Il governo palestinese accoglie con favore l’offerta di mediazione saudita. Il dialogo nazionale potrebbe svolgersi a Mecca.

Ieri, il governo palestinese ha accolto con favore l’invito del re saudita Abdullah Bin Abdul Aziz di ospitare il dialogo nazionale palestinese nella città santa di Mecca: la speranza è di porre fine agli scontri tra Hamas e Fatah.

L’Agenzia di informazioni saudita ha riportato le dichiarazioni del re: "Rivolgo un appello ai miei fratelli palestinesi e ai loro leader politici di porre fine immediatamente alla tragedia in corso nella Striscia di Gaza. Io li invito, senza distinzione, a organizzare un incontro urgente nella città santa di Mecca per discutere e terminare le loro dispute politiche”.

Il ministro degli Esteri palestinese ha accettato prontamente l’invito, aggiungendo che il ruolo del Regno saudita è vitale nel garantire le relazioni arabe e islamiche.

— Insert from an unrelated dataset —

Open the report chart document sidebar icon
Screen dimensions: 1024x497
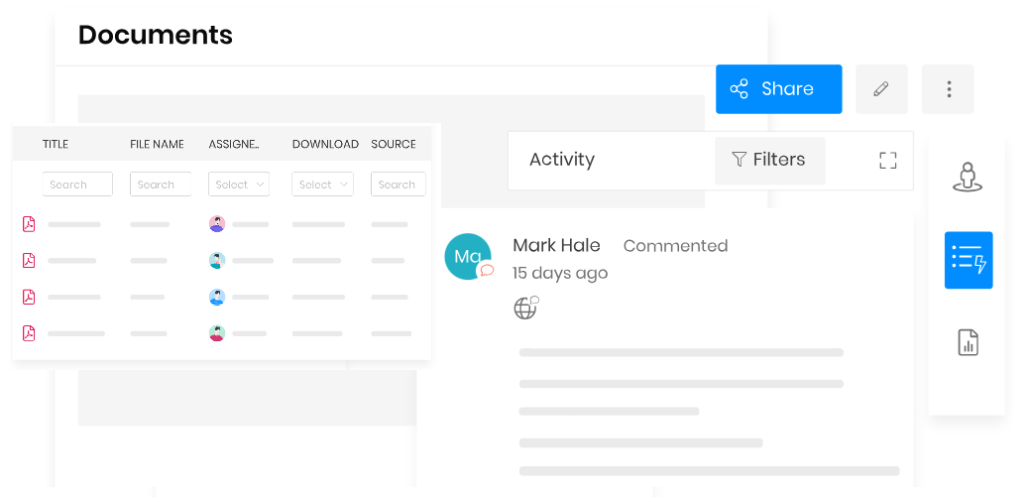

Per quanto riguarda l’iniziativa di mediazione proposta dalla delegazione della sicurezza egiziana presente nella Striscia di Gaza, e accolta con favore dal governo palestinese, il portavoce del Consiglio legislativo palestinese, Ghazi Hamad, ha riferito che essa consta di cinque punti: la cessazione immediata di tutte le operazioni militari palestinesi nelle strade di Gaza; la fine di tutte le forme di tensione; il rilascio di tutte le persone rapite; la rimozione di tutte le barriere; la concessione dell permesso alle forze di polizia palestinesi di occuparsi della sicurezza nelle strade della Striscia di Gaza.

Inoltre, ieri, il premier Ismail Haniyah ha chiesto al presidente Mahmoud Abbas di dare ordine immediato di ritiro delle sue forze di sicurezza dalle strade di Gaza e di lasciare il compito a quelle del ministro degli Interni.